Arsteca.net

Appeal Judge Centra's Decision on Destiny

The decision seems poorly defended.

Mar 14, 2006

I believe a requirement for a legally binding contract is that it is entered into willingly and in good faith by both parties (i.e, neither party intentionally misled the other). Though the letter of the PILOT agreement requires only a minimum expansion of Carousel Mall by 800,000 sqft, it was offered with the understanding of Pyramid's good faith intention and imminent plans to build a multi-billion dollar expansion. Pyramid's good faith is very much in question for the following reasons.

1. Six years after first announcing its DestiNY project, Pyramid still has not announced definitive construction plans, financing arrangements, or tenants for the huge development.

2. A number of deadlines related to project agreements with local government were set many months or years in advance. And yet, Pyramid consistently asked for extensions and/or filed documents and closed on loans at the last hour.

3. Pyramid heavily promoted the idea that the DestiNY project would not involve public subsidy. Suddenly, a property tax exemption is not a subsidy; and sales taxes (to be used to repay the bond financing of the project) are not public money.

3. J.C. Penny et al sued Pyramid for initiating new construction without their approval as specified in their lease agreements. Pyramid's argument to the court is that the beams placed in the ground were just "test pilings". However, residents will recall that the event was actually a DestiNY groundbreaking ceremony heavily promoted by Pyramid.

4. Pyramid submitted a $375M plan to expand Carousel Mall by 848,000 sqft. It now tells judge Centra that the same expansion will only cost $195M (just equal to the private financing Pyramid claims to have).

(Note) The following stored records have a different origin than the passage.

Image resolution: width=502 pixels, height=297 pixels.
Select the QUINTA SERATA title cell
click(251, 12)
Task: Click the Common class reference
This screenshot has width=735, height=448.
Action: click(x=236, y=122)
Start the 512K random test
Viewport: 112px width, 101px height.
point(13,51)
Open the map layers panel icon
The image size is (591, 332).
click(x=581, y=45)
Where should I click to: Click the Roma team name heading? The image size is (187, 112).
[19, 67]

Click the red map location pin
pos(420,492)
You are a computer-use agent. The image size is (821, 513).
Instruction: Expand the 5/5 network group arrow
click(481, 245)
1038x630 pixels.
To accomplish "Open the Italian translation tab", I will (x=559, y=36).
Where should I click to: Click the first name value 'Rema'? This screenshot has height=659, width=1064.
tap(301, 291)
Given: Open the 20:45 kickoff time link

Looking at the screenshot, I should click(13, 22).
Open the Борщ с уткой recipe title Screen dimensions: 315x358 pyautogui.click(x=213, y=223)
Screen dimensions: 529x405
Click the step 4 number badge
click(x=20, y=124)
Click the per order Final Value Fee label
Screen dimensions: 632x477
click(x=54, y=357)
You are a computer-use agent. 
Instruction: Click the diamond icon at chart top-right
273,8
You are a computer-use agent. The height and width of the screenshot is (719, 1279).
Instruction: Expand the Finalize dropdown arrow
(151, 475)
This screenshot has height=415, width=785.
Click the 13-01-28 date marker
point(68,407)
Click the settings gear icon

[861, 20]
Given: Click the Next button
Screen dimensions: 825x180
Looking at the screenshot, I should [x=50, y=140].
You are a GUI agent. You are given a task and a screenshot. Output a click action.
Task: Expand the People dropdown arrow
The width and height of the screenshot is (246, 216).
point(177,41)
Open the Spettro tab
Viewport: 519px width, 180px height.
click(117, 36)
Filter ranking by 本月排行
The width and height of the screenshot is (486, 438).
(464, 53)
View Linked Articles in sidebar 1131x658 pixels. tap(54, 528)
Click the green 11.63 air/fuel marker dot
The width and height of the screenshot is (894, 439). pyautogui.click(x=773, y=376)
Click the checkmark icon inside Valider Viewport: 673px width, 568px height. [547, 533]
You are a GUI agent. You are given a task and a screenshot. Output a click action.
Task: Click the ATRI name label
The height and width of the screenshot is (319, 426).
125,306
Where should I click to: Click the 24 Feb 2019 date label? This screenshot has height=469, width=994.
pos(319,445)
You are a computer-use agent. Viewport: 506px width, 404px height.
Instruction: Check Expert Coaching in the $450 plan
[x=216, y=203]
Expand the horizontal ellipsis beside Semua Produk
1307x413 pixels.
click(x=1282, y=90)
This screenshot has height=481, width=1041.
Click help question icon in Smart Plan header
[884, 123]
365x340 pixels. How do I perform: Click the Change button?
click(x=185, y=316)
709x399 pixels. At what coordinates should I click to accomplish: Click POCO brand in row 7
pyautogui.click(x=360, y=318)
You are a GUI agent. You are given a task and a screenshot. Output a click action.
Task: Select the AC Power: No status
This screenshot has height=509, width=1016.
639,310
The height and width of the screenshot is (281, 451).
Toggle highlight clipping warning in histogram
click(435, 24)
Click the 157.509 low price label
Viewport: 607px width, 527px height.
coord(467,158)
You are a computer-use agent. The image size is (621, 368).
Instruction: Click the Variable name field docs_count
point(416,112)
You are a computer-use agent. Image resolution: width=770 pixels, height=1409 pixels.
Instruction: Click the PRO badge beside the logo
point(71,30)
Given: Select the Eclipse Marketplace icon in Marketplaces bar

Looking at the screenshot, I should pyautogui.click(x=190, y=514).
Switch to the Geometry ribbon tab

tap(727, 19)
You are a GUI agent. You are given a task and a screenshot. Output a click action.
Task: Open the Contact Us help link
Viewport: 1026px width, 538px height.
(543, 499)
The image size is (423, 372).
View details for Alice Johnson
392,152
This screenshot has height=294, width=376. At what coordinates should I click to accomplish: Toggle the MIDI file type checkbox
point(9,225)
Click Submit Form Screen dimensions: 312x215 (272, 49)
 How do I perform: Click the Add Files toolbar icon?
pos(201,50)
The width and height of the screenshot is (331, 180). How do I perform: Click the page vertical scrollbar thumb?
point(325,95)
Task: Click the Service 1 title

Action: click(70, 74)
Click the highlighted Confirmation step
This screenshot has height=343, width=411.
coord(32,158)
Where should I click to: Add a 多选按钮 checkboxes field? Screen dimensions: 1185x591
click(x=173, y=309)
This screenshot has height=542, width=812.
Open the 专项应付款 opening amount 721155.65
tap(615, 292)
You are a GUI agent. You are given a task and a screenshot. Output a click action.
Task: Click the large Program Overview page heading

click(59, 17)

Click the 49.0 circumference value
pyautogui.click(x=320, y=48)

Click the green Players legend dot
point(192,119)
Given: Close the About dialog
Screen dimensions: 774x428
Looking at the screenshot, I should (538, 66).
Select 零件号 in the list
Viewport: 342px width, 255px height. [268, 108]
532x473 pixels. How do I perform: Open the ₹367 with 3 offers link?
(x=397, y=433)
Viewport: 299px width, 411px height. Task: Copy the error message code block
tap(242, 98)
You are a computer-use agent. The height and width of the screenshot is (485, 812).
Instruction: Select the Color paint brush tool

5. On Dec 17, 2004, Pyramid submitted to the city a $375M financing agreement with Deutche Bank, which the city accepted, triggering the PILOT agreement. On Dec 28, 2004 Pyramid switched that agreement with a new one from Citigroup, which the city did not find acceptable.

Pyramid and judge Centra claim that the agreements are equivalent and the city acted in bad faith in rejecting the Citigroup loan. But ask yourself: if the agreements are equivalent, why would Pyramid obtain a new one just 10 days after the first?; and if the city accepted the first agreement---triggering the PILOT---how can it legitimately be accused of acting in bad faith?

After reading judge Centra's decision, I found it to be surprisingly poorly defended. His argument that the two financing agreements were equivalent went essentially undefended. Also, I presume a summary judgment is considered when there is an apparent preponderance of evidence on one side. That seems hardly the case here.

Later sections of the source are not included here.